TEXT SEGMENT:
___

M.ROC=ROC.curve(seq(0,1,by=.01))
plot(M.ROC[1,],M.ROC[2,],col=”grey”,lwd=2,type=”l”)
i can’t understand these two lines. Need your help .
did you run those lines ?
the first one creates a matrix with two rows, that will be used in the second to draw a graph, i.e. each dot of the curve is a (x,y) point, x beeing in row 1 and y in row 2
yes i run those lines but these lines not plotting a graph its just showing like x, y c ordinates nothing else. Why?
codes are missing?
Choosing a cutpoint in this manner is at odds with decision theory. Decision theory tells us that a cutpoint cannot be chosen without a loss/utility/cost function being specified.
Indeed. But this was not my point in this post. Actually, I mention decision theory in my course to mention that you can not get a decision ‘process’ that will give you noerror. You can easily get a decision rule that will give no False Positive, and you can get another decision rule that will give no False Negative. What I explain in my course is that any decision rule is somehow a tradeoff between the two types of errors, and indeed, it is related to some loss/utility/cost function. Based on a rule, you will get a cutoff point, but here, we would like to see what happens for all possible cutoffs. I guess your point can be related to my latest paragraph, where I mention that comparing ROC curve is not that simple, and again, it does where your focus is, which is the same as ‘it depends what your loss function is’.
I think this example will lull many readers to use cutpoints where that use will be inconsistent about what we know about optimal decisions. Decision theory shows that there is no single optimal cutpoint except in the unusual case that every subject has the same utility function and you know the function. ROC curves are only useful for onetime group decision making (“one size fits all”).
Perhaps I was not clear… my point is not ‘ROC curves are great’ or ‘ROC curves are useless’. My point was more ‘ROC curves exist and a lot of people use them’. Some students came back to me last week, asking ‘How do we interpret them?’. And the way I see interpretation is ‘if you want to discuss about a curve, first, we have to understand how that curve what plotted’. So I wrote a post to explain how those curves where plotted. ROC curves are based on the idea of using several cutoff points, and for each cutoff point, I see a Decision Theory problem, like ‘that point can be obtained for someone with a very specific loss or utility curve’. My course is not a course on theoretical statistics, but more a statistical toolbox for actuaries. And since the ROC curve is popular (for good reasons or not), I want my students to understand how this curve is obtained. And what could be the possible interpretations.

___

RECORDED DATA:
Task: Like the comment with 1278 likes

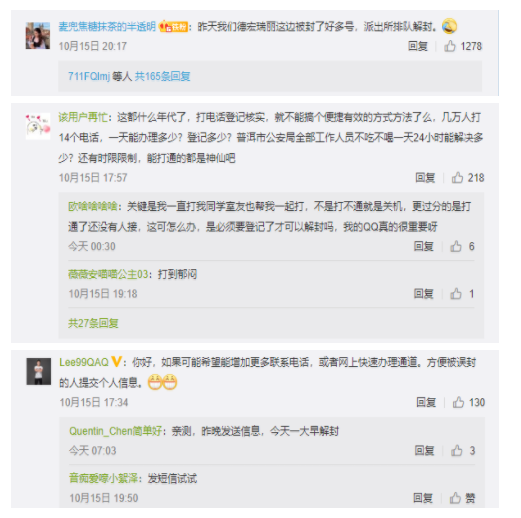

___

CHALLENGES:
• A. In the ROC curve thread, how does the poster describe the course they teach?
• B. Copy everything in the ROC curve thread from "the first one" down to "function being specified.", putting "plot" in place of "graph".

RESULTS IN ORDER:
• A. As a statistical toolbox for actuaries, not a course on theoretical statistics.

• B.
the first one creates a matrix with two rows, that will be used in the second to draw a plot, i.e. each dot of the curve is a (x,y) point, x beeing in row 1 and y in row 2
yes i run those lines but these lines not plotting a plot its just showing like x, y c ordinates nothing else. Why?
codes are missing?
Choosing a cutpoint in this manner is at odds with decision theory. Decision theory tells us that a cutpoint cannot be chosen without a loss/utility/cost function being specified.